Joined by the UN Assistant Secretary General for Policy Coordination and Inter-Agency Affairs, Thomas Gass, and another SDG Advocate, Ambassador Dho Young-shim, this Bronx school visit is part of a bigger UN agenda to popularize the sustainable development goals, to "make them famous," as Gass put it. The goals are a "declaration of interdependence" since they apply to every country and require every country's active participation to meet them. And the students got it, especially when Whitaker talked about how intertwined the 17 goals are, how they're all interconnected. ("You can't get a job without proper housing," he noted.)

But how can Bronx Center students contribute, since they are not yet operating the national political or policy levers of control necessary to meet these goals? That was the question constantly being asked of Whitaker by the bright minds at the Bronx Center: What can I do? And this is where Whitaker's answer was powerful and poignant, not just for the students but for anyone watching the high-level UN events this week. This isn't a nation-state game only. This is every person's game. Everyone has a vested interest. Everyone has a stake. Everyone has something to do to get us closer to the climate and sustainable development goals outlined and adopted at the UN. Without everyone on board, we won't even come close to meeting these goals.

That's why Whitaker encouraged the Bronx students to try something simple: Tutor some younger kids in the neighborhood, walk instead of transit, use water more efficiently, align school assignments -- reading and writing -- with one's bigger global agenda and mission (as Whitaker is doing for his thesis at New York University). Do something.

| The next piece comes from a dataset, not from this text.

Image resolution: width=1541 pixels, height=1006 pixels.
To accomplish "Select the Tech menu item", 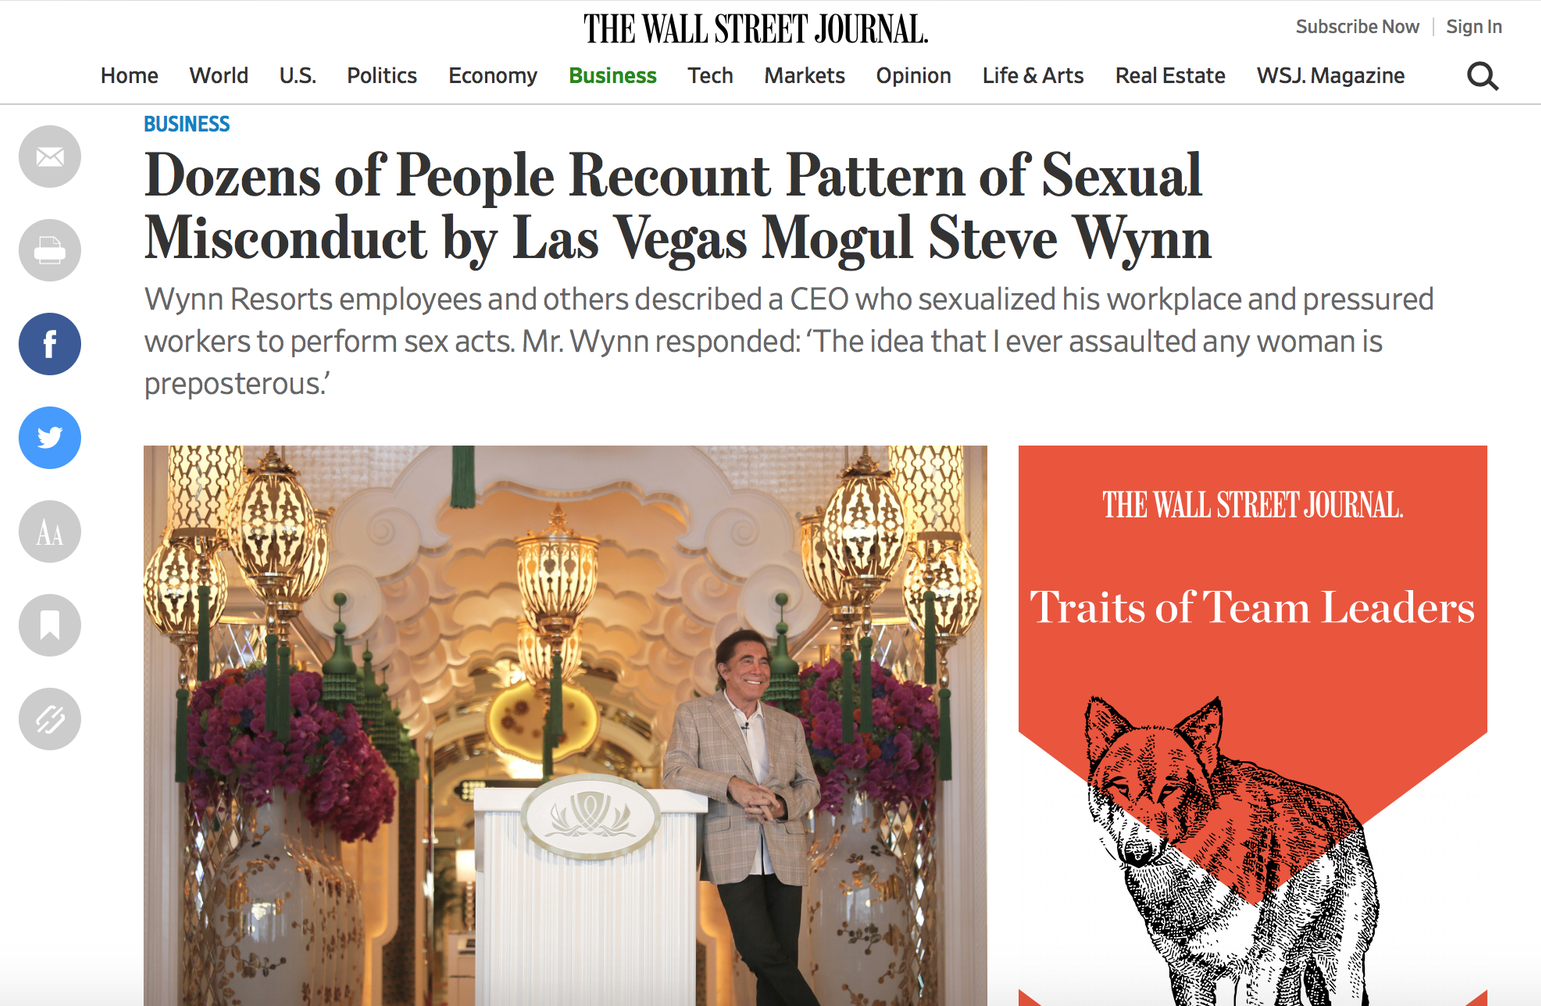I will pyautogui.click(x=710, y=76).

Again, this is where Whitaker walks his talk. As a global Ambassador for Peace and Reconciliation at the UN, Whitaker isn't forgetting his roots or his reality, as he is about to pilot a conflict training program in LA schools (something that should be rolled out in every school nationally). In doing so, Whitaker's point to the students is this: Start something, anything. And if we all do that, it adds up quick. That's how we meet the goals and make them famous. All hands on deck. No one left behind.

Michael Shank, PhD, teaches sustainable development at NYU's Center for Global Affairs and is head of communications at the UN Sustainable Development Solutions Network.